Saturday 14 July 2012

Major Economies Are Heading South... But Stocks Are Still Rising

I've written a blog back on 17 June 2012 saying that I believe stock markets worldwide are in the process of stabilising. Below is a hyperlink to the blog entry.

http://musingsonwallstreet.blogspot.sg/2012/06/stock-markets-worldwide-are-stabilising.html

My stand then was that the major economies are likely to deteriorate further, but technically, stocks are showing signs of moving up simply due to the massive liquidity. ECB policy makers reduced the main refinancing rate on July 5 to a record low of 0.75 percent and cut the deposit rate to zero to stimulate credit supply and lending. As a result, all risk assets shot through the roof as cheap money looked for yields. Depositors are forced to buy properties to preserve their wealth, happy with the measly 3% gross rental yields.
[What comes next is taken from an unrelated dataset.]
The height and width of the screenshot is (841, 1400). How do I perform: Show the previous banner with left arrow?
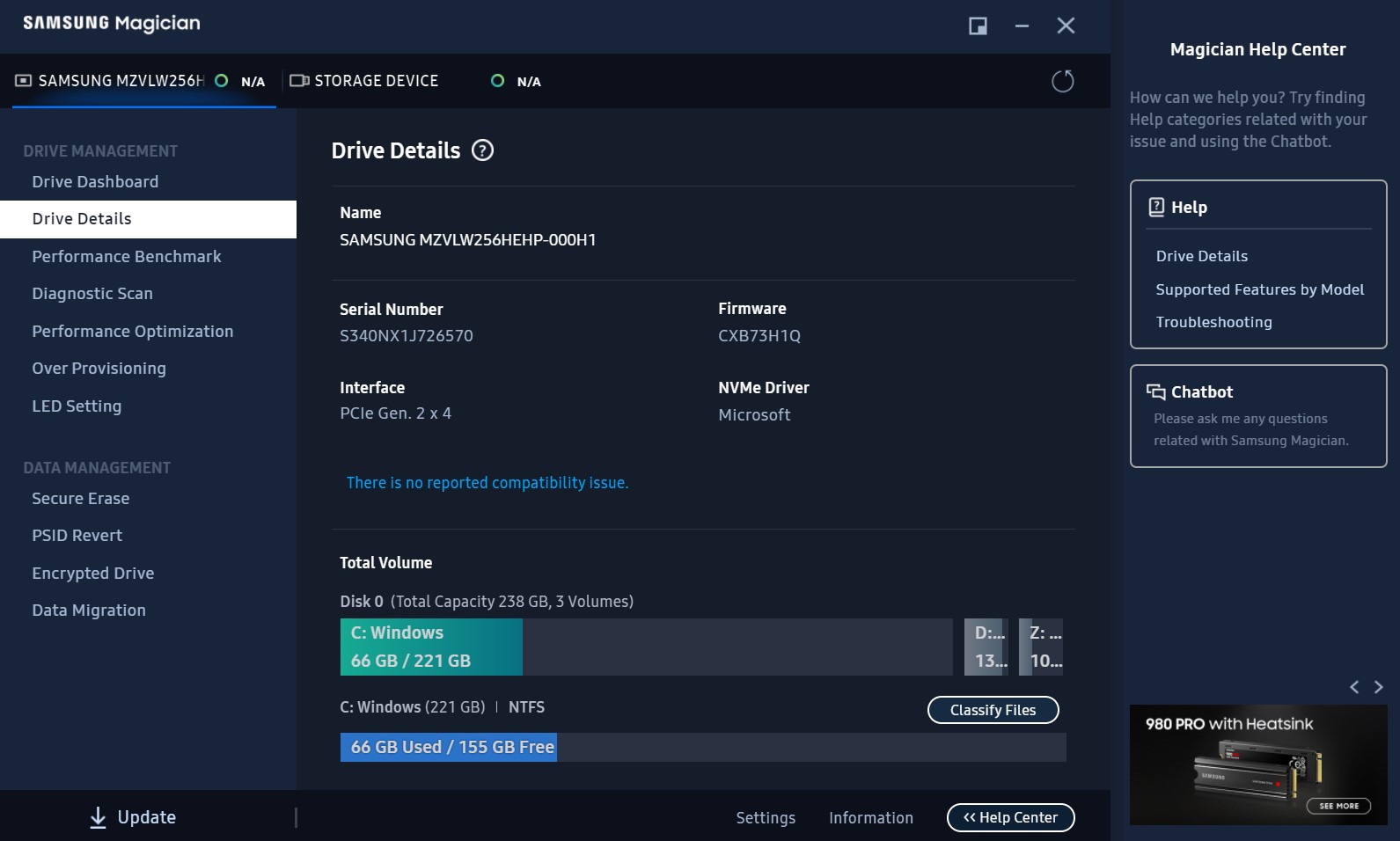coord(1354,687)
Some ventured into dividend paying stocks as for the first time since 2008, dividend yields of stocks in Singapore, the US are well above their respective 10 year government bond yields.


Since 17 June 2012, not every stock market has risen though... The MSCI World has reached May 2011's high. Since 17 June, it has risen by 3.7% (see chart 1)


Chart 1: MSCI World
The US real estate sector is doing extremely well. DRN, or Direxion 3x US Real Estate ETF has also regained the high that it reached in March 2012, but not the highs reached in July 2011. Nevertheless, it rose by 12.2% since 17 June 2012. DRN's rise was a reflection of US' recovering real estate market (Chart 2).

Chart 2: Direxion Daily Real Estate Bull 3x Shares ETF
Due to the heat wave, crop yields have fallen. Monsanto has risen by 4.7% since 17 June 2012.

Chart 3: Monsanto

However, if you think this is a start of a prolonged bull run. Think again. The real economy has turned south again. The wobbly rebound of the OECD Composite Leading Indicators of the two fastest and potentially the largest economies in the world; China and India, has alarmingly contracted! The Euro area has also contracted. Only the US is holding up.

The scary thing is that the Eurozone and the US have almost run out of monetary options. Their fiscal ammunition is also limited given their crippling debt levels. Given the poor economic outlook, I believe that even if there is a rally of stocks, even if there is another Quantitative Easing, will be weak. Quantitative Easing does not boost demand. It merely flushes the world with liquidity, which in turn drives up asset prices. Only rich asset owners benefit and salaried workers suffer. At the end of the day, it pushes up inflation as housing costs escalate beyond the reaches of the first time buyers.